Straußberg lächelte ironisch. »Desgleichen hat er auch erklärt, daß seine Tochter nie und nimmer den Melmström heiraten würde. Und setzt ist sie Frau Melmström. – Lassen Sie Ihre Bedenken, lieber Amadini, und kommen Sie. Ich stehe dafür, daß er uns empfangen wird, und noch dazu mit all der Zuvorkommenheit, die uns gebührt.«

Nachmittags gegen fünf Uhr hielt unweit der Villa Wesenthal ein Wagen, dem zwei Herren entstiegen. Wesenthal erkannte sofort in ihnen Amadini und Straußberg. Beinahe erleichtert atmete er auf, als er sie kommen sah. Denn ihr Kommen, das er übrigens erwartet hatte, sagte ihm, daß sie ihn brauchten, und ihm infolgedessen die Lösung leichter gestalten würden. Denn sein ganzes Zielen und Trachten ging dahin, diesen Besuch herbeizuführen – auf irgendeine Art. Nun machte sich das von selbst. – Sobald die Klingel ertönte, öffnete er seinen Besuchern persönlich die Haustür und ließ sie sofort in sein Schreibzimmer. Ohne weitere Einleitung – nachdem er ihnen Platz angeboten hatte, begann er:

»Sie können hier ohne jede Scheu sprechen, denn ich bin in diesem Hause ganz allein.

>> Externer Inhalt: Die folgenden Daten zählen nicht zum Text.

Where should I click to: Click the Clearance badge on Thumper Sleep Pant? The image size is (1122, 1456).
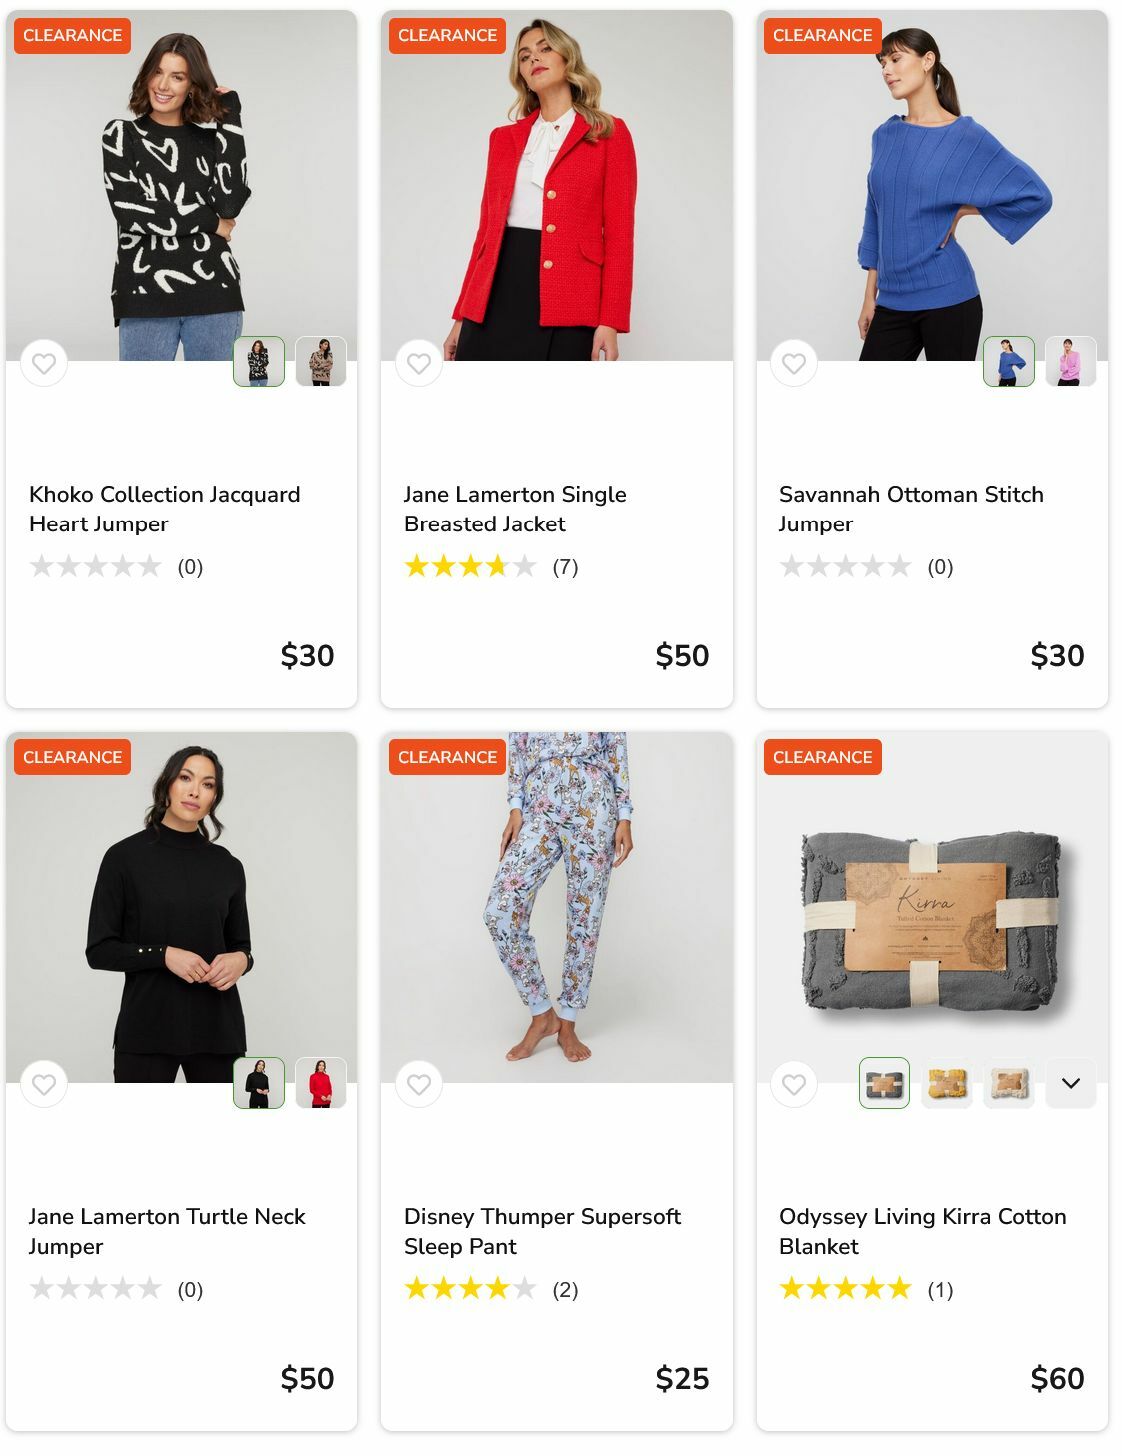click(447, 757)
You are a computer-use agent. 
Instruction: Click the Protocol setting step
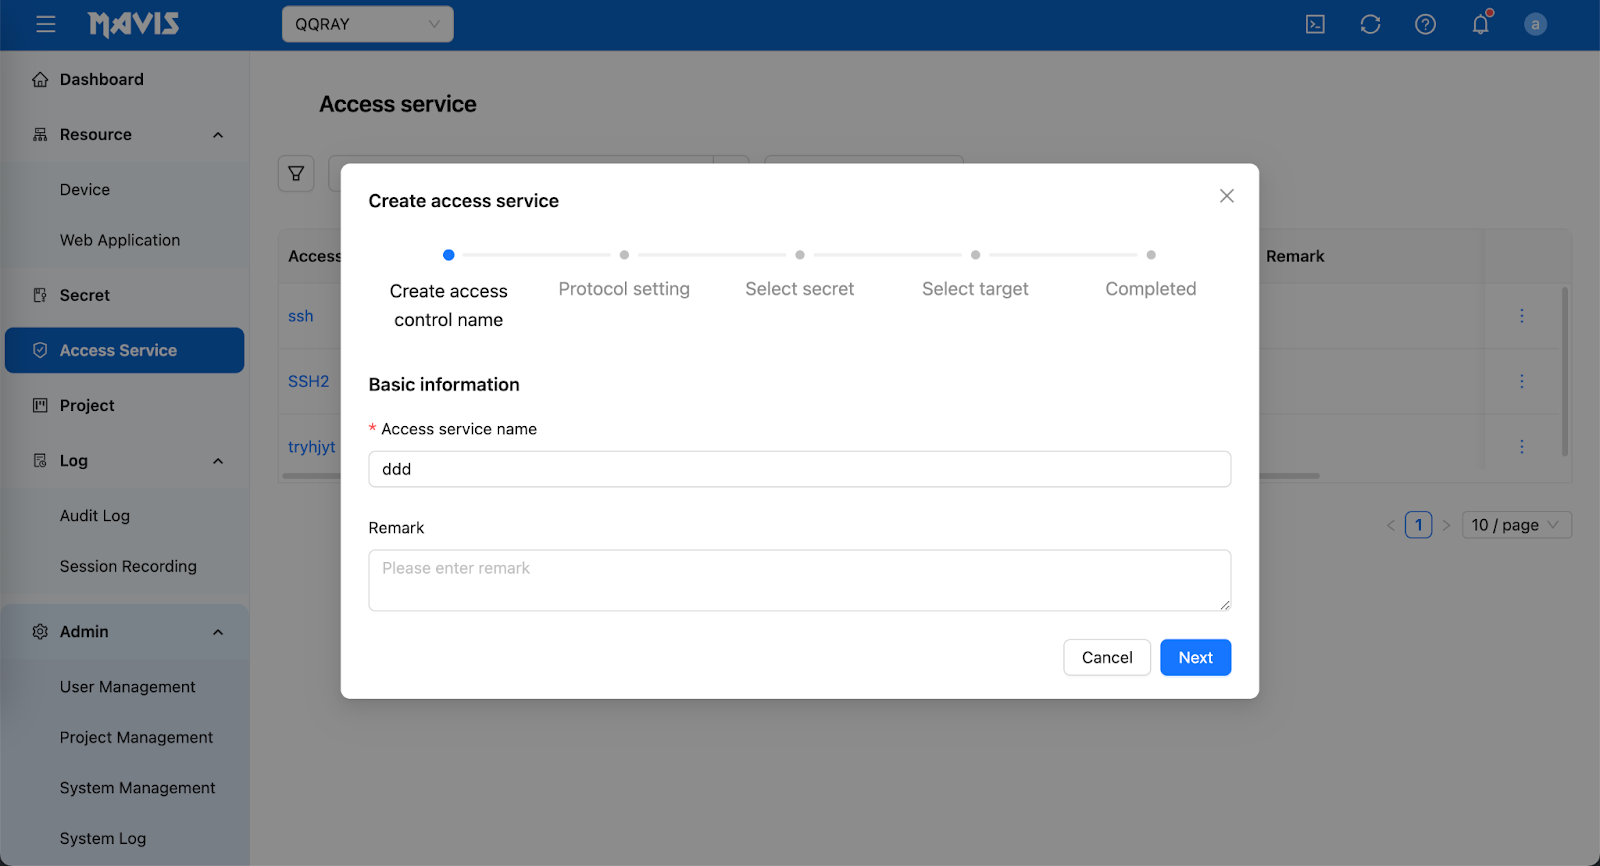624,288
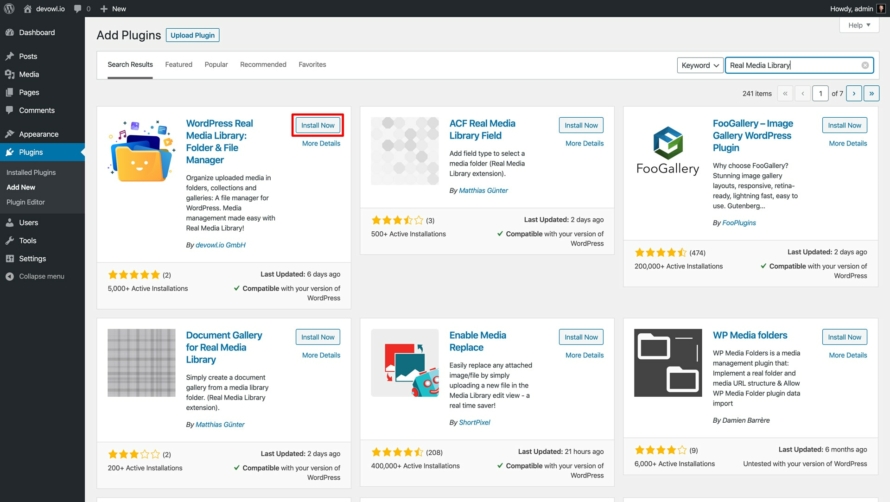Install WordPress Real Media Library plugin
890x502 pixels.
click(318, 125)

Wenn Sie wollen, überzeugen Sie sich vorerst von der Wahrheit meiner Behauptung.«

Graf, dem jede Minute kostbar war, nahm sofort das Thema in Angriff: »Sie wissen ohne Zweifel, daß Egon Kleinthal, den zu fürchten ich von allem Anfang an Grund hatte, über mich und Amadini völlig im klaren ist.«

»Ich weiß es,« erwiderte Wesenthal ruhig. »Herr Kleinthal hat mich, als den Schwiegervater Melmströms, sofort von den letzten Geschehnissen unterrichtet. Auch mußte ich andererseits über alles Vorkommende vollkommen orientiert sein, um überraschenden Zufällen vorbeugen zu können. Mein Schwiegersohn hätte ja plötzlich den Einfall haben können, zurückzukehren. Um dies zu verhindern, und Ihnen Gelegenheit zu geben, ins Ausland zu fliehen, muhte ich notwendigerweise wissen, wie weit Kleinthal mit seinen Nachforschungen war.«

»Das ist sehr richtig,« erwiderte Straußberg. »Aber ich glaube kaum, daß wir die Rückkehr Melmströms so sehr zu fürchten haben. Denn genau so, wie es Ihnen gelungen ist, Melmström zu bestimmen, Berlin zu verlassen, könnten Sie auf ihn nach und nach Ihren Einfluß geltend machen, seine Rachepläne überhaupt ganz aufzugeben. Die Lage ist heute nicht mehr dieselbe, wie damals. Damals war Herr Melmström frei; heute ist er verheiratet und hat Pflichten. Außerdem ist er – wie ich anzunehmen mir erlaube – glücklich. Deshalb dürfte er kaum sehr erfreut sein, wenn er aus seinem dolce far niente durch die Nachricht aufgerüttelt würde, daß die Mörder seiner Mutter gefunden sind. Denn das würde ihn an Pflichten mahnen, die mit denen als glücklicher Ehemann im Widerspruch stehen würden. Er muß sich doch über die Konsequenzen klar sein, die eine solche Selbstjustiz nach sich ziehen würde.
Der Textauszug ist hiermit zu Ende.